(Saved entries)
▶

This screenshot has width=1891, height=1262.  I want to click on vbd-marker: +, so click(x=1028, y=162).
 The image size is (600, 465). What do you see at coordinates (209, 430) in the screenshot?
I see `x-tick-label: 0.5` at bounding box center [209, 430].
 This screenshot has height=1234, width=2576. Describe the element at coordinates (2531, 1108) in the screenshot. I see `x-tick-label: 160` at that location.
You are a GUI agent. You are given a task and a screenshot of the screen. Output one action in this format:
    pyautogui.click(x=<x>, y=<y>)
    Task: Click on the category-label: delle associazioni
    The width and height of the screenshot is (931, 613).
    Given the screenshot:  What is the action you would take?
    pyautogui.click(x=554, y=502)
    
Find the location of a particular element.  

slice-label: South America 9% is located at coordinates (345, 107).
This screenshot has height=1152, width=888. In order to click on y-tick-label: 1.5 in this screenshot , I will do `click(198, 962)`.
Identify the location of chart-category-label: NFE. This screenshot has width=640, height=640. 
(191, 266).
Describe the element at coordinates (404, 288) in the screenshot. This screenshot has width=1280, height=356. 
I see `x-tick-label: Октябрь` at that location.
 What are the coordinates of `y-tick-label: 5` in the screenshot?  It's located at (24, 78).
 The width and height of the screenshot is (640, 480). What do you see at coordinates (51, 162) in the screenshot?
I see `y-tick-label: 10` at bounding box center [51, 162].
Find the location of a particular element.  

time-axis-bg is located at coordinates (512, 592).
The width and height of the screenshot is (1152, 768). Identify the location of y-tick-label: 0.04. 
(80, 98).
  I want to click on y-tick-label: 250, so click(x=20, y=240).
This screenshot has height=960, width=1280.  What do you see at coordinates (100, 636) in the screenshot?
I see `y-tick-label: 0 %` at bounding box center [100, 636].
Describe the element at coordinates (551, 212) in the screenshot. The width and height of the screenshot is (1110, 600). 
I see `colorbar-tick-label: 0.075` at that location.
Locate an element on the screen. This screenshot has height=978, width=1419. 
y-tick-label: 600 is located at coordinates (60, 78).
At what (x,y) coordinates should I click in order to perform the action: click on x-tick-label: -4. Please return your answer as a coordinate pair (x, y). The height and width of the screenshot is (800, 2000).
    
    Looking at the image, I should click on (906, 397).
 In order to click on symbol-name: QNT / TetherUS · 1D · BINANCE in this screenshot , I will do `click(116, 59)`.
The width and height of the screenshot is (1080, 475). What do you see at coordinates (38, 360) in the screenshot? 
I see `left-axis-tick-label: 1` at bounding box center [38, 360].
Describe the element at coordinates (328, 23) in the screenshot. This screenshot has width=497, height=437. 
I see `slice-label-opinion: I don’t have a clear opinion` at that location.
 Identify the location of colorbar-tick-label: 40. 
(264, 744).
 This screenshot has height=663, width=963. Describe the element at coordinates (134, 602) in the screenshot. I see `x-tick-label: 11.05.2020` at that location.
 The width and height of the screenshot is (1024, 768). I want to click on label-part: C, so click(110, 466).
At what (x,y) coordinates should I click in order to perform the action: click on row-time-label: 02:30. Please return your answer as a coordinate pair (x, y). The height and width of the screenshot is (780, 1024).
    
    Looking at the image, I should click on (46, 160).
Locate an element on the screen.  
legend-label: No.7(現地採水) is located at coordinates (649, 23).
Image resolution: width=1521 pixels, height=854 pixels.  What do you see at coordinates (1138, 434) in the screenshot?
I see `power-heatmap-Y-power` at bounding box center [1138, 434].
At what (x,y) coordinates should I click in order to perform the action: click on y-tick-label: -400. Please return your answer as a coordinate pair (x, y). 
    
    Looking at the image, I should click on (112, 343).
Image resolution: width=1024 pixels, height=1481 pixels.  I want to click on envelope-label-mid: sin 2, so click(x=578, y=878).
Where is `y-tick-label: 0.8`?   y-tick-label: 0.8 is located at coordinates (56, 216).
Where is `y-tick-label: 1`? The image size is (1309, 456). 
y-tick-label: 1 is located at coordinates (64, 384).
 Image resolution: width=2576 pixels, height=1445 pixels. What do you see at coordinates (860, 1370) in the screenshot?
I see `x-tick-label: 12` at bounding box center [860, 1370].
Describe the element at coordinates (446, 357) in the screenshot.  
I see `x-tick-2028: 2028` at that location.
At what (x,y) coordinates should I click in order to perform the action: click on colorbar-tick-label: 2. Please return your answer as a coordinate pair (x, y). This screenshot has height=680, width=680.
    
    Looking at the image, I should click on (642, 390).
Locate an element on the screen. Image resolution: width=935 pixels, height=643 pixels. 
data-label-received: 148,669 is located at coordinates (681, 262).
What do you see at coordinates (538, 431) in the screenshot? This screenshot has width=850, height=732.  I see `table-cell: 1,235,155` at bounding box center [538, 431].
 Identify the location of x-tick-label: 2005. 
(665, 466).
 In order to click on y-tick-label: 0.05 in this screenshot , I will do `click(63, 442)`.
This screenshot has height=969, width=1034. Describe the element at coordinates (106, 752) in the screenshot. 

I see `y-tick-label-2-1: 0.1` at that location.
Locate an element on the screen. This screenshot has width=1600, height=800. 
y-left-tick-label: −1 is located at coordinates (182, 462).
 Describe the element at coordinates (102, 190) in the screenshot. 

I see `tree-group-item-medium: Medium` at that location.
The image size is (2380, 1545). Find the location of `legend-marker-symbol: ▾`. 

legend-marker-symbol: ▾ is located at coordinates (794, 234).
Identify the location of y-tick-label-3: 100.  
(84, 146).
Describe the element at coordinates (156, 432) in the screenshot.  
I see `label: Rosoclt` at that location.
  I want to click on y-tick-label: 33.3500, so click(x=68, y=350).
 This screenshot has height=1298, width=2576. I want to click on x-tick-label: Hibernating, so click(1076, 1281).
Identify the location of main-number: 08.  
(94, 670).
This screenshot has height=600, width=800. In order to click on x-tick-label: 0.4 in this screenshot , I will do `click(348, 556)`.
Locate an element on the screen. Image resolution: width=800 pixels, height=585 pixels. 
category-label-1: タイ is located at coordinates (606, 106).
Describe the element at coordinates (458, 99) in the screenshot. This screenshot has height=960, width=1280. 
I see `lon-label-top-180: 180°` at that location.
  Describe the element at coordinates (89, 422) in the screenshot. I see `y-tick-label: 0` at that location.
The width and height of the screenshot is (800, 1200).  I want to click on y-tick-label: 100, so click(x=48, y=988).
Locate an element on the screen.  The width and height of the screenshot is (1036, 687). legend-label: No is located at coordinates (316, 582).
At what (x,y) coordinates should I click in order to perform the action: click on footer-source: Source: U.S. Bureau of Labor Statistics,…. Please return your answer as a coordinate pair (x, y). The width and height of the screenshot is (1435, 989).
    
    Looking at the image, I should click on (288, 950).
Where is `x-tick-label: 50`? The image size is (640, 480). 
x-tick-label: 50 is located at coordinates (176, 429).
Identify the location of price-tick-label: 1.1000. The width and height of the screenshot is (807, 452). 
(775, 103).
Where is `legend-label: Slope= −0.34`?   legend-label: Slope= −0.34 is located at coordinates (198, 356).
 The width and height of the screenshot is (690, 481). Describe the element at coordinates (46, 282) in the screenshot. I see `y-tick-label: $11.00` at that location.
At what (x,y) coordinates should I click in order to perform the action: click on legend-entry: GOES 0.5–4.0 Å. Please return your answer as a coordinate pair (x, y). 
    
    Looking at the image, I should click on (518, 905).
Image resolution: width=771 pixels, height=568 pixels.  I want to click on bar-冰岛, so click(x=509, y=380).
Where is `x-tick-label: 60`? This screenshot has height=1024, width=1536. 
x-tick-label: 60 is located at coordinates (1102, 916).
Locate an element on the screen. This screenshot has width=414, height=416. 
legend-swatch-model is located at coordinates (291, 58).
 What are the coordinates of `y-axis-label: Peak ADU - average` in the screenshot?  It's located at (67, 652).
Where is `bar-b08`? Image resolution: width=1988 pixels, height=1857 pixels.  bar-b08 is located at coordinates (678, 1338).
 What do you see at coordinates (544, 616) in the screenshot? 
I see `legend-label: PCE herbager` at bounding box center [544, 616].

◀

*INSTRUCTIONS FOR THE TASK*:
Retype the listing lines verbatim, starting at the top of the listing and ending after the line that contains "slice-label: South America". Include both ends.

*REPLY*:
This screenshot has width=1891, height=1262.  I want to click on vbd-marker: +, so click(x=1028, y=162).
 The image size is (600, 465). What do you see at coordinates (209, 430) in the screenshot?
I see `x-tick-label: 0.5` at bounding box center [209, 430].
 This screenshot has height=1234, width=2576. Describe the element at coordinates (2531, 1108) in the screenshot. I see `x-tick-label: 160` at that location.
You are a GUI agent. You are given a task and a screenshot of the screen. Output one action in this format:
    pyautogui.click(x=<x>, y=<y>)
    Task: Click on the category-label: delle associazioni
    The width and height of the screenshot is (931, 613).
    Given the screenshot:  What is the action you would take?
    pyautogui.click(x=554, y=502)
    
Find the location of a particular element.  

slice-label: South America 9% is located at coordinates (345, 107).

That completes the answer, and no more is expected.